All Precinct Delegates go to county conventions. County Conventions choose the county executive committee. I happen to think that Livingston County's executive committee, the "establishment" here does a pretty good job. The county conventions choose delegates to different state conventions. After the election, there will be a state convention for party leadership. Those delegates chosen go to state convention and caucus with congressional district. This chooses our district committee. Until this current term, the 8th district committee was just a bunch of fancy titles that didn't do jack squat outside of procedures at state. This term, we've built the committee from nearly scratch and it will be a player in some races this fall.

It is also at these conventions were state committee is chosen (outside of county/district chairs - which are also elected by delegates). This is the big one. State Committee. There's also state party officers - chair and vice-chair which are also elected by state delegates.
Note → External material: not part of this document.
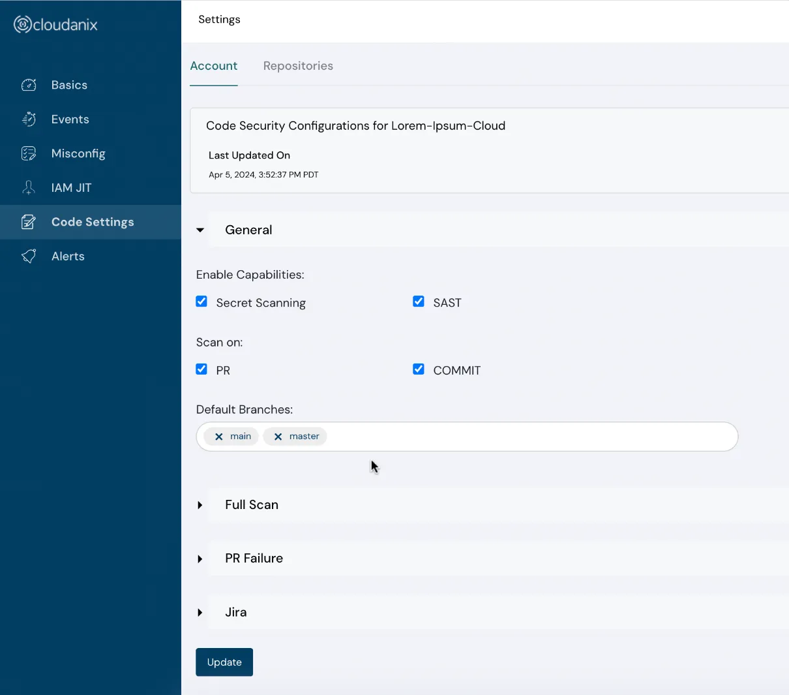Remove the master branch chip
The height and width of the screenshot is (695, 789).
[277, 437]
Know the processes. Know how things work. Work through the processes to create good change when needed, and prevent bad change (Ie, the Hamburg problem spreading to the county party) when it isn't needed. Prior planning prevents piss poor performance. That goes for everybody. Establishment. Tea Party. Candidates. Delegates.

2 comments:

RDBrit said...

Good summary Dan, I'm in agreement with most of it.
Schuette won SOS over Sen. Cameron Brown in a close vote because he had almost unanimous support from the tea-partiers. The rest were overwhelmingly in favor of Cameron.

Frank said...

Just to clear up a fact about the "Best Supreme Court in the Nation" line which Justice Young appears to want to promote. Yes, the Wall Street Journal ran an OP ED piece which said that. It was written by a policy analyst at the Mackinac Center (actually located in Midland, Michigan with approximately 150 employees, a budget of over $17 million dollars and financed by Dow Chemical, the pharmaceutical industry, Big Insurance, the Chamber of Commerce and other business concerns) and sent into the WSJ. The analyst name is Patrick J. Wright. He was a former Supreme Court Commissioner (an attorney who screens and preps cases for the Court) during the Taylor Majority of Four tenure. That is it. Wright's opinion that was published by the WSJ. Touche to the Mackinac Center.
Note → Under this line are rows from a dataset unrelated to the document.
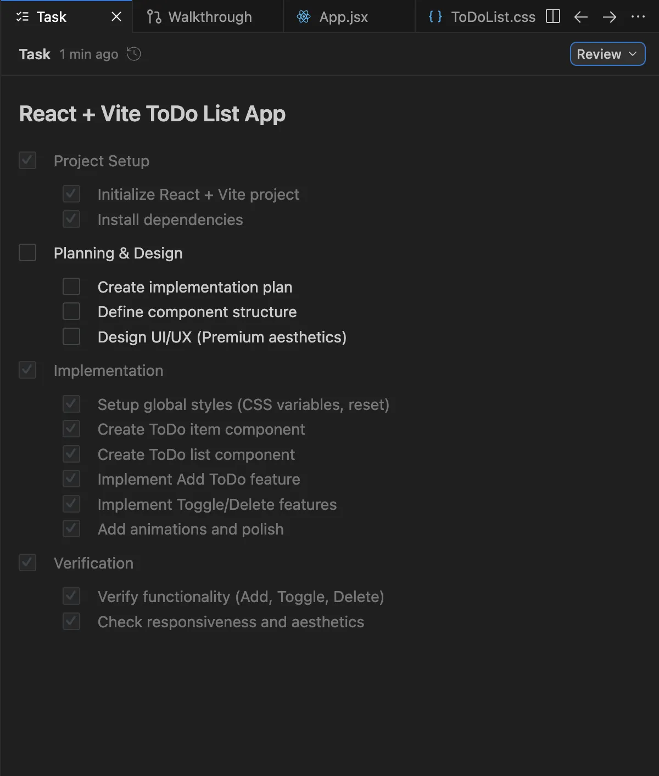Viewport: 659px width, 776px height.
Task: Click the task history clock icon
Action: tap(134, 54)
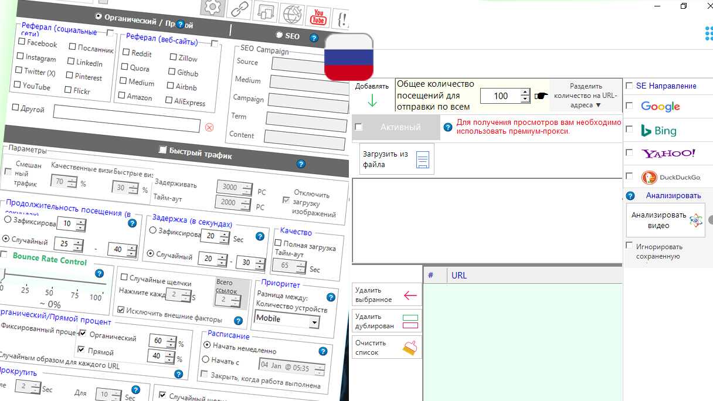Click the Другой referral text field
The width and height of the screenshot is (713, 401).
pyautogui.click(x=127, y=119)
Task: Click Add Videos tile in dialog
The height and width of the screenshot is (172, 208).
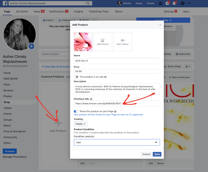Action: pyautogui.click(x=122, y=42)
This is what the Mackinac Center does. It prepares articles and floods them in to various news outlets by the hundreds every month and thousands over the years. They are mostly well written position papers thinly disguised, if at all, as opinion pieces or scholarly works. But make no mistake about it, the writers know who they are working for and are anything but fair, honest and balanced. If one of the media outlets bites and it a piece is published, then that fact is used to lend an air of authority to the position taken, i.e. the "WSJ said... the Taylor Court was the best in the nation." It is an intellectual dishonest cheap shot, and is misleading, but given the political nature of Young and the former Majority of Four, hardly unexpected.

One note further: Robert Young claimed that he seeks civility on the Court. Yet at the 2010 Republican State Convention Young, running unopposed decided to launch into another Young "special." Young called the new fellow Supreme Court Justice Alton T. Davis, "as liberal as you can get" and "Harry Reid in a black robe." Young has also repeatedly spitted venomous slurs against the critics of the Taylor Court, including sitting members of the Supreme Court, including former Justice Weaver. Young and for that matter Corrigan have become rabid politicos they profess to hate so much. Recently Young attacked Chief Justice Kelly, Cavanagh, Hathaway and Weaver, JJ, their motives and integrity in my presence at various Republican functions.

Young represents the old style Engler politics. I don't get the sense Snyder's moderate, business-like (and popular) approach is compatible with Young's. Unlike Young, Snyder is not beholden to special interests. I think Young is a negative to the slate. The party should have given Markey and Kelly the reins and put Bob Young out to pasture.